The Long Context Challenge
Standard transformer attention scales quadratically with sequence length. For a 128K token context window, this means:
- 128K x 128K = 16 billion attention computations
- Massive memory requirements
- Unacceptable latency for interactive use
Context Window Realities:
- GPT-4 Turbo: 128K tokens (~100 pages)
- Claude: 200K tokens (~150 pages)
- Practical limit: 8-16K before quality degrades
- Cost scales with tokens (input + output)
Chunking Strategies
Semantic Chunking
Split content at meaningful boundaries:
class SemanticChunker {
constructor(options = {}) {
this.maxChunkSize = options.maxChunkSize || 1000; // tokens
this.overlapSize = options.overlapSize || 100;
}
chunk(text) {
// Split by semantic boundaries (paragraphs, sections)

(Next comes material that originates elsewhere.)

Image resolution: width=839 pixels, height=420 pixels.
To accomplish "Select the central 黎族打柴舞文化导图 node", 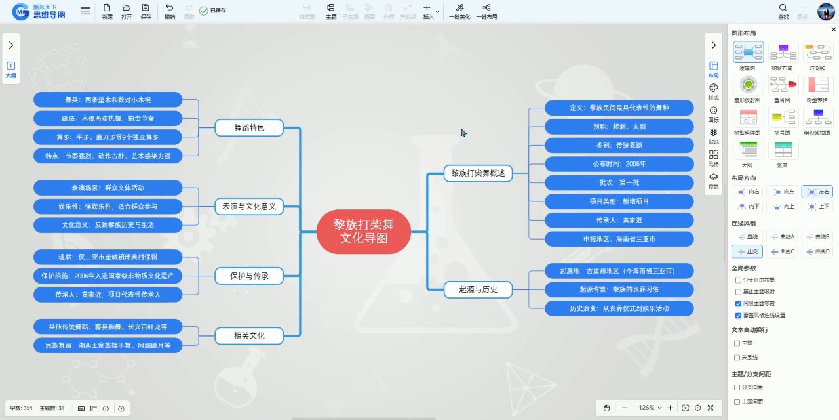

const sections = this.splitBySections(text);
const chunks = [];
for (const section of sections) {
if (this.estimateTokens(section) <= this.maxChunkSize) {
chunks.push(section);
} else {
// Sub-chunk large sections by paragraphs
chunks.push(...this.chunkByParagraphs(section));
}
}
return this.addOverlap(chunks);
}
splitBySections(text) {
// Split by headers, horizontal rules, or large gaps
return text.split(/(?=^#{1,3}\s|\n{3,}|^[-=]{3,}$)/m)
.filter(s => s.trim());
}
chunkByParagraphs(text) {
const paragraphs = text.split(/\n\n+/);
const chunks = [];
let currentChunk = '';
for (const para of paragraphs) {
if (this.estimateTokens(currentChunk + para) > this.maxChunkSize) {
if (currentChunk) chunks.push(currentChunk.trim());
currentChunk = para;
} else {
currentChunk += '\n\n' + para;
}
}
if (currentChunk) chunks.push(currentChunk.trim());
return chunks;
}
addOverlap(chunks) {
return chunks.map((chunk, i) => {
let result = chunk;
// Add overlap from previous chunk
if (i > 0) {
const prevOverlap = this.getTrailingText(chunks[i-1], this.overlapSize);
result = `[...] ${prevOverlap}\n\n${result}`;
}
// Add overlap from next chunk
if (i < chunks.length - 1) {
const nextOverlap = this.getLeadingText(chunks[i+1], this.overlapSize);
result = `${result}\n\n${nextOverlap} [...]`;
}
return result;
});
}
getTrailingText(text, tokens) {
const words = text.split(/\s+/);
return words.slice(-tokens * 0.75).join(' '); // ~0.75 words per token
}
getLeadingText(text, tokens) {
const words = text.split(/\s+/);
return words.slice(0, tokens * 0.75).join(' ');
}
estimateTokens(text) {
// Rough estimation: 1 token ≈ 4 characters
return Math.ceil(text.length / 4);
}
}Hierarchical Summarization
Create multi-level summaries for very long content:
class HierarchicalSummarizer {
constructor(aiClient) {
this.ai = aiClient;
this.chunkSize = 2000; // tokens
this.summaryRatio = 0.2; // 20% of original
}
async summarize(text) {
const chunks = this.chunkText(text);
// Level 1: Chunk summaries
const chunkSummaries = await Promise.all(
chunks.map(chunk => this.summarizeChunk(chunk))
);
// Level 2: Section summaries (group 5 chunks)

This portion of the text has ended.